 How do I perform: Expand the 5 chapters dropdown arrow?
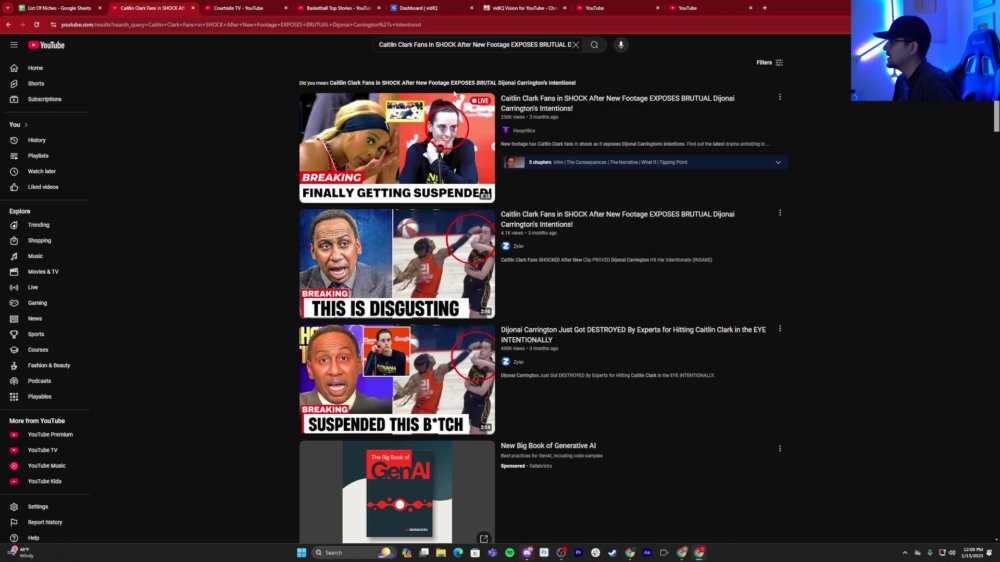point(778,163)
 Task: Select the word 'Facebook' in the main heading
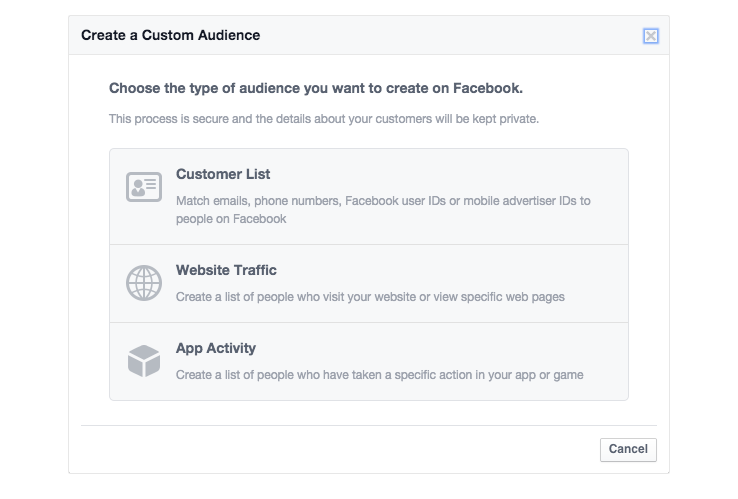488,89
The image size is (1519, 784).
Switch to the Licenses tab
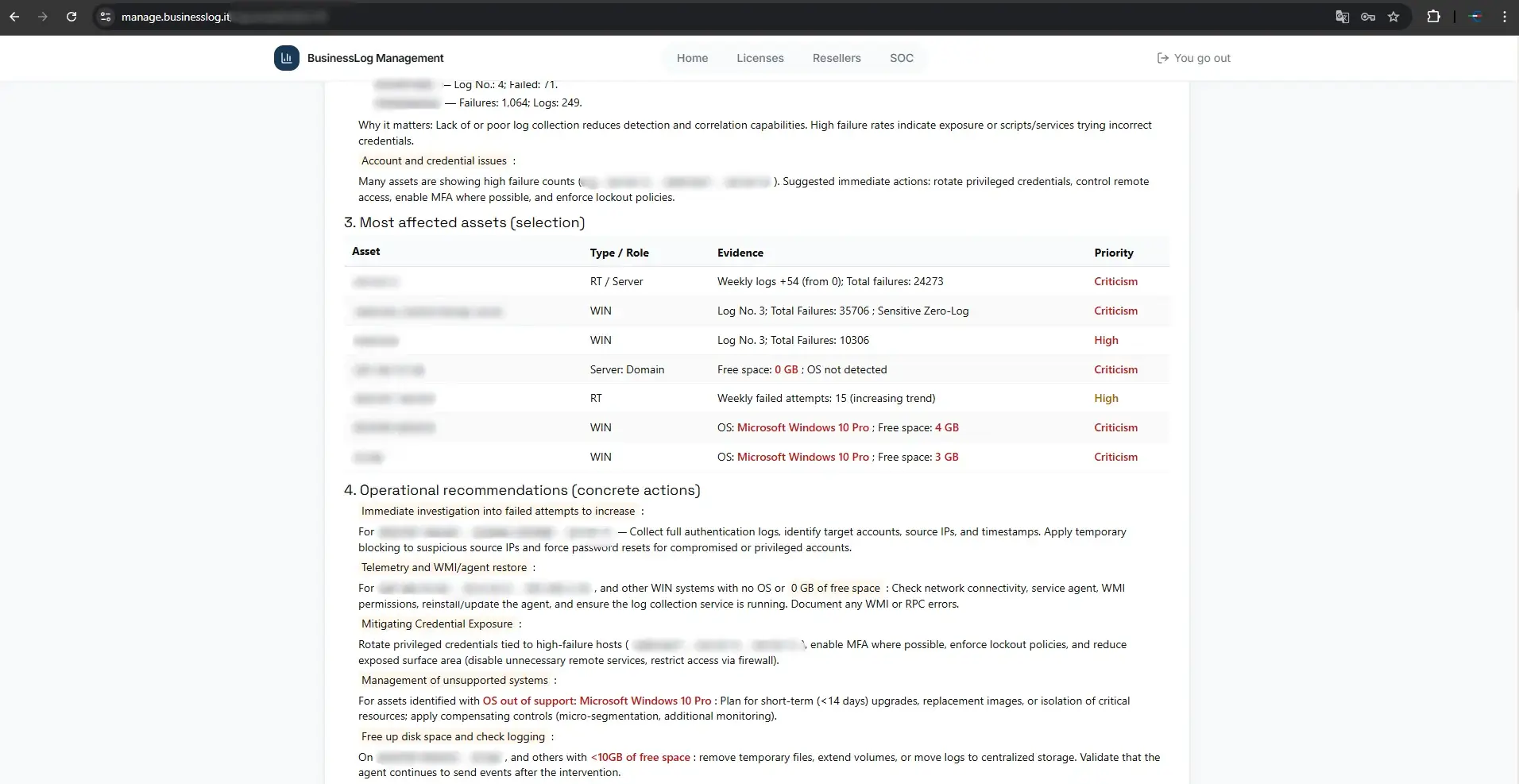point(760,58)
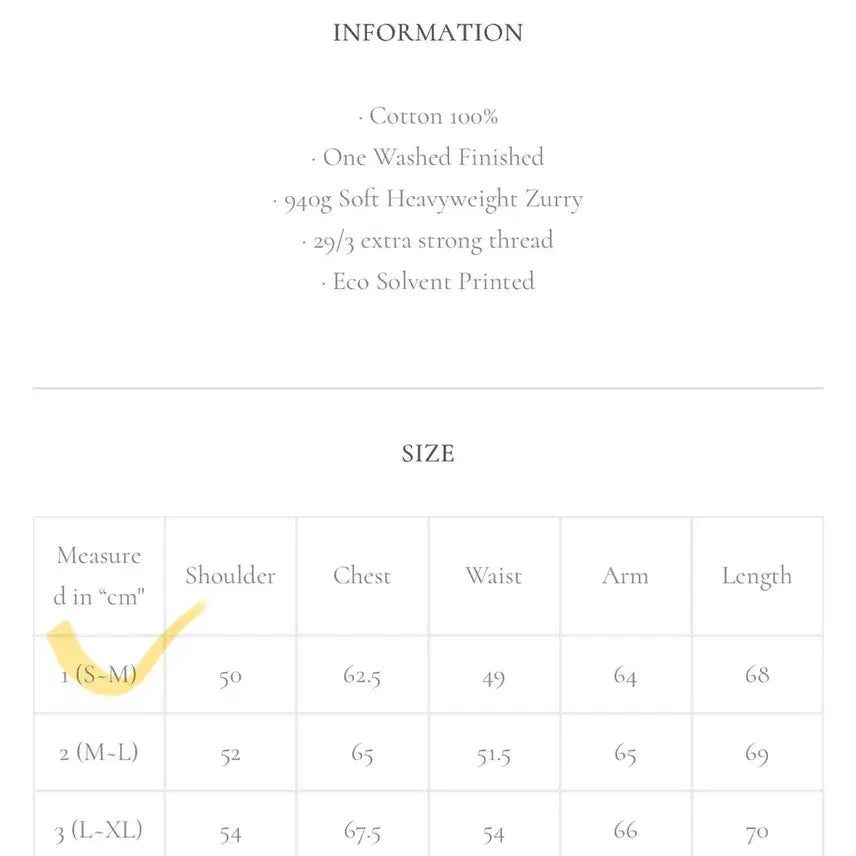Viewport: 856px width, 856px height.
Task: Choose the 1 (S~M) size row label
Action: pyautogui.click(x=98, y=675)
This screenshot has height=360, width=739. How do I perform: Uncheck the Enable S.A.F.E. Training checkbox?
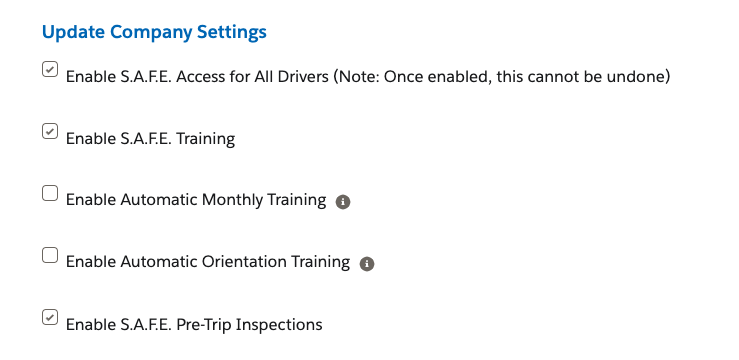tap(50, 131)
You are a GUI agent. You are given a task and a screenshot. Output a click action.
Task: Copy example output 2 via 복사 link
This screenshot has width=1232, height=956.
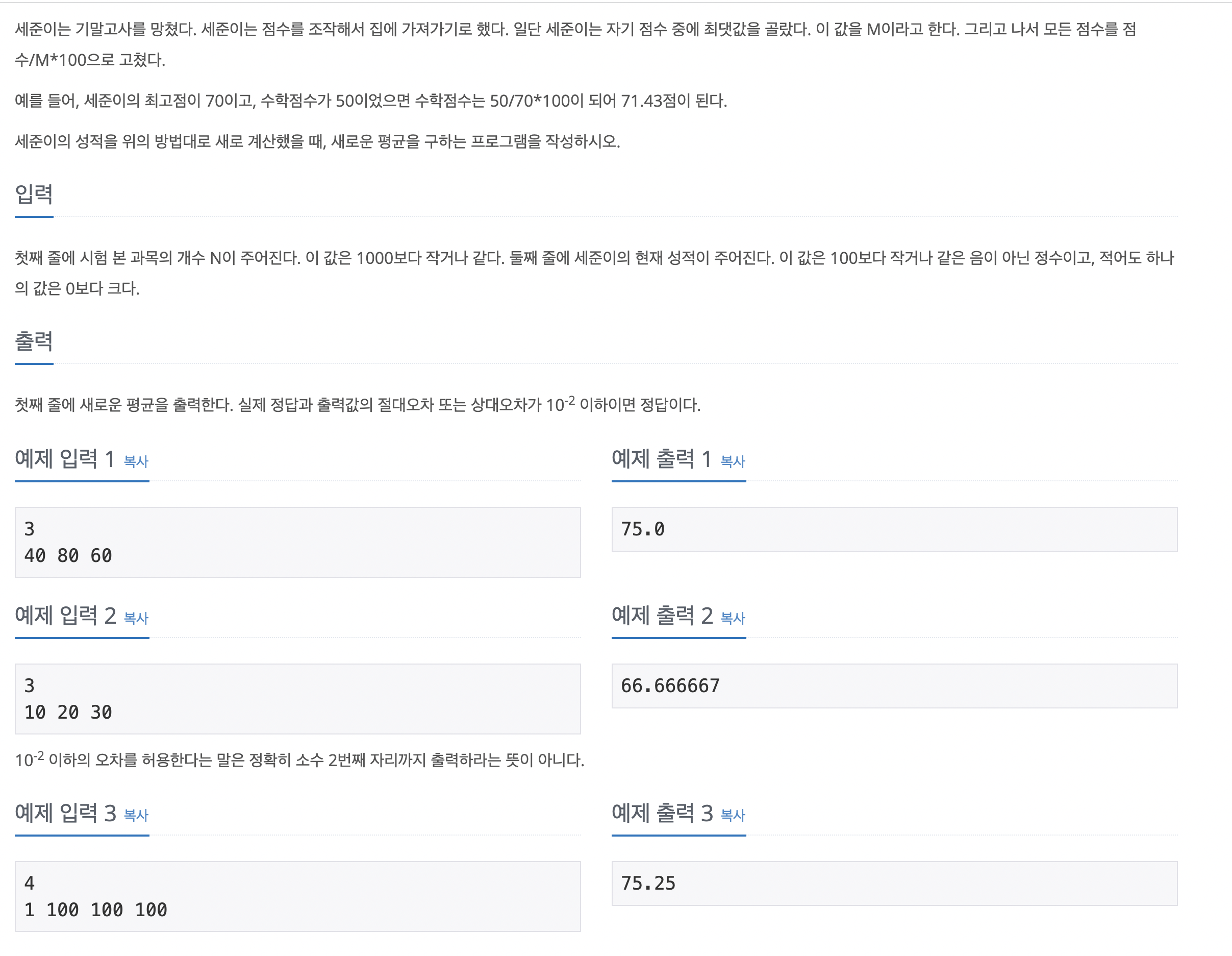click(x=733, y=619)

What to do. Set down word for word every line from the line containing "Task: Copy example output 2 via 복사 link" through the last line of the entries, and nothing more; no pictures.

Expected answer.
Task: Copy example output 2 via 복사 link
This screenshot has width=1232, height=956.
click(x=733, y=619)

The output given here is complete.